London is facing more travel misery as Underground drivers plan to strike for 24 hours on the eastern end of the Central line from Tuesday 21 February in a row over staffing, the RMT Union announced on Wednesday (15 February).
The development comes after peace talks at mediation service Acas between the union and Transport for London (TfL) officials on 3 and 13 January failed to produce a resolution.
The dispute is over so-called staffing "displacements", the transfer of drivers from their home depots at the eastern end of the line to others in central London, meaning they have further to travel.
The RMT claiming it has "no option" but to put on the industrial action after Underground bosses apparently wrote to the union to say it would press ahead with its changes.
"Let us be in no doubt, if LU are allowed to get away with this move on the Central line they will start shunting drivers around the combine at the drop of a hat regardless of the consequences," said Mick Cash, the general secretary of the RMT.
"Our members will be sent out from pillar to post to plug gaps that are solely down to staffing shortages. With massive budget cuts in the pipeline at LU this is a straw in the wind as to how the company expects to operate in the future.
"Staff across London Underground are angry and the company would be wise to recognise that. This latest phase of action is on and RMT remains available for serious talks."
The RMT has asked all affected drivers at Hainault, Leytonstone and Loughton depots not to book on for any shifts from 21:00 GMT on 21 February to 20:59 on 22 February.
The news comes after talks between the RMT and Southern rail "prematurely" broke down at Acas on Wednesday. The union, which represents Southern conductors, has opposed the company's move to drive-only-operations (DOO).
Steve Griffiths, London Underground's chief operating officer, said: "This threat of strike action is completely unnecessary.
"Like any responsible transport authority we regularly examine how we can provide the best possible service to customers and to achieve this sometimes we need to move staff from locations where they are under-utilised, to the places where they are really needed.

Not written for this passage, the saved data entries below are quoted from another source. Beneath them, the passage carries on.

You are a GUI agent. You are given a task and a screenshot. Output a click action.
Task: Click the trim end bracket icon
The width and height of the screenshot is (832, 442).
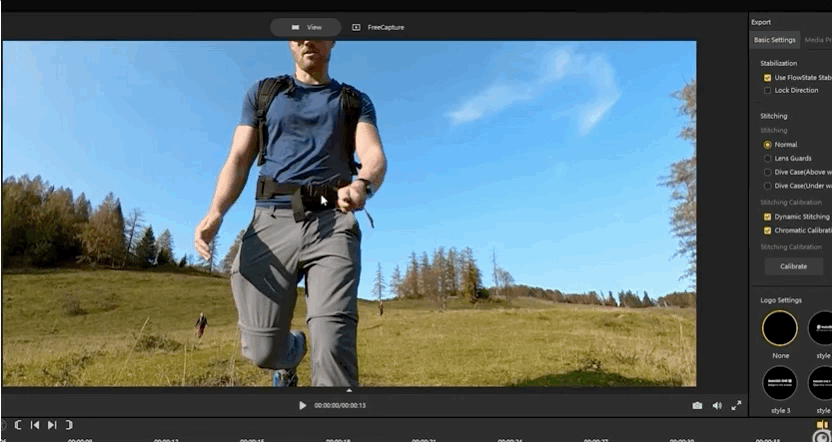68,425
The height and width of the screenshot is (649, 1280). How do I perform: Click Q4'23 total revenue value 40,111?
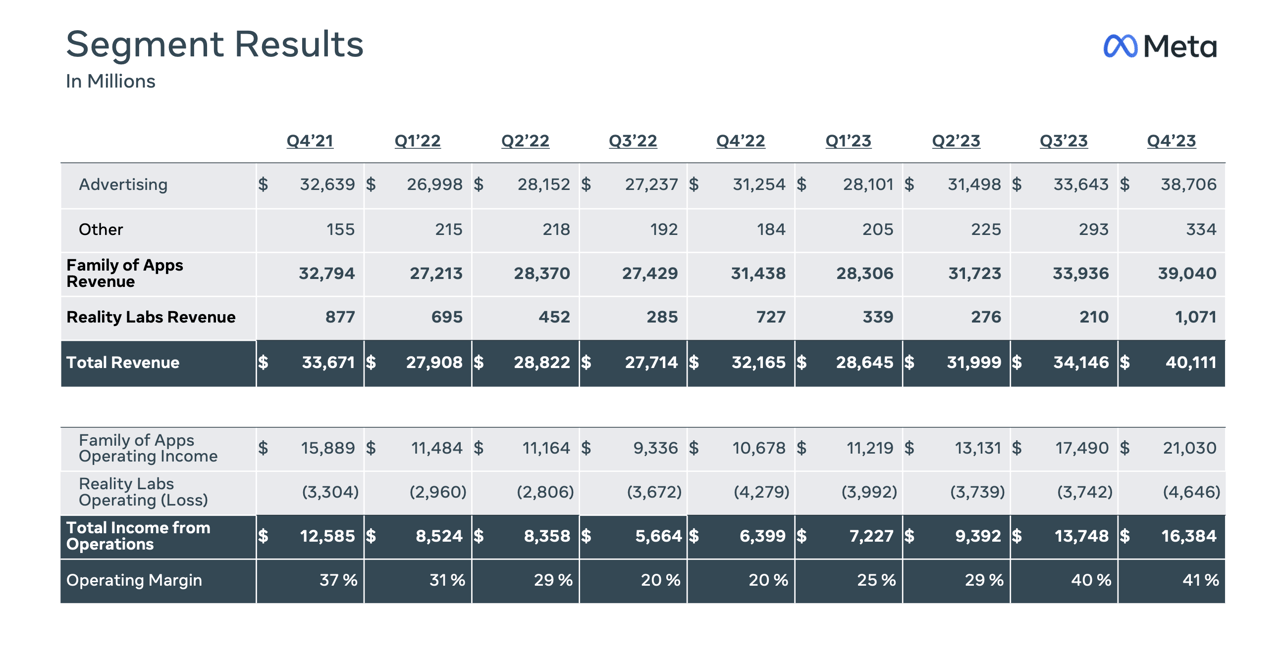(x=1190, y=363)
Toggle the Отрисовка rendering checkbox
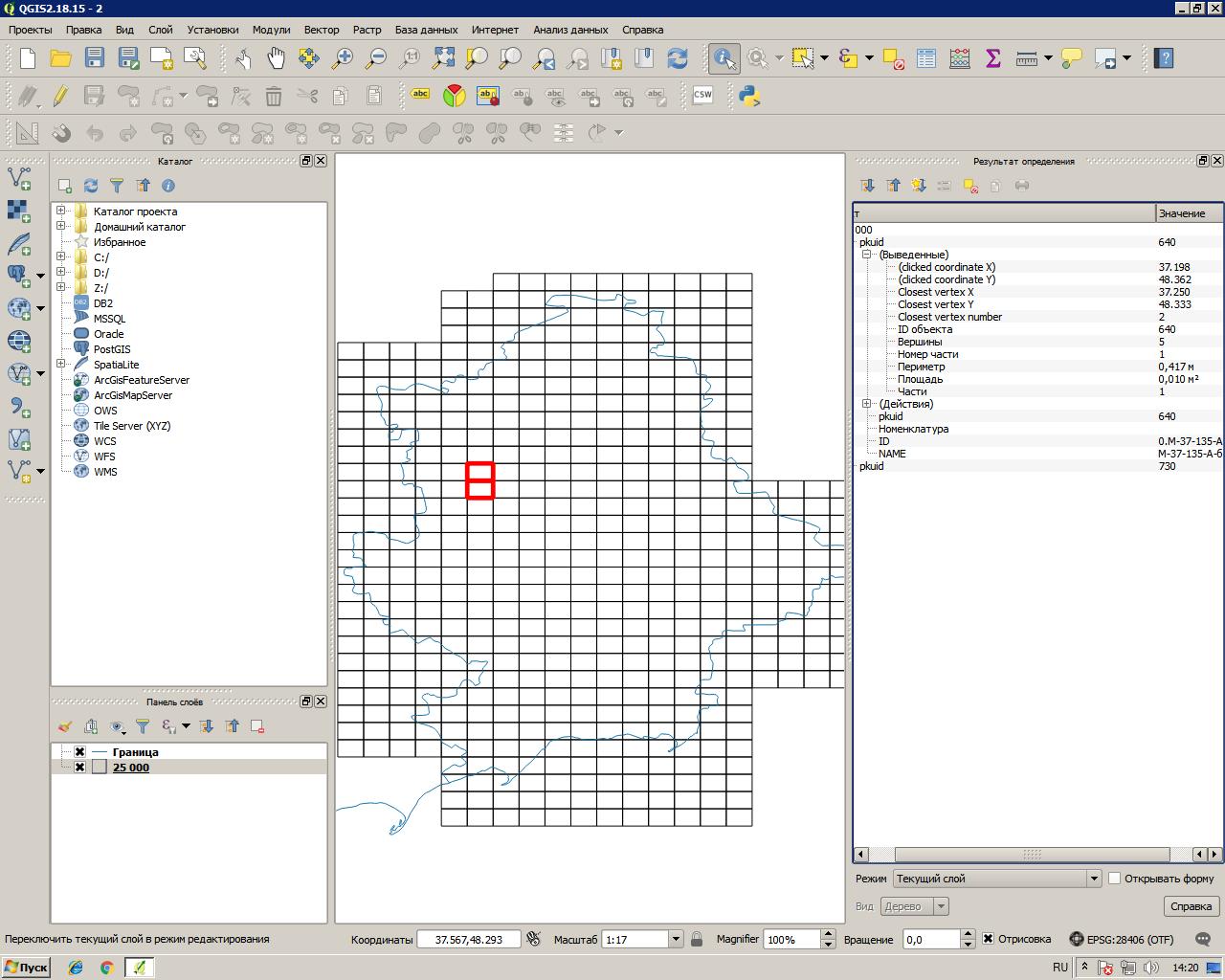Screen dimensions: 1225x980 tap(988, 939)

"We have agreements with the trade unions that enable us to do this. We have identified eight drivers for whom there is not enough work on the Central line, so we have asked them to move to another line where they would make a real difference to the service our customers receive.
"We are committed to minimising the impact of this move on the eight drivers and we encourage the unions to continue engaging with us in finding a way to do this."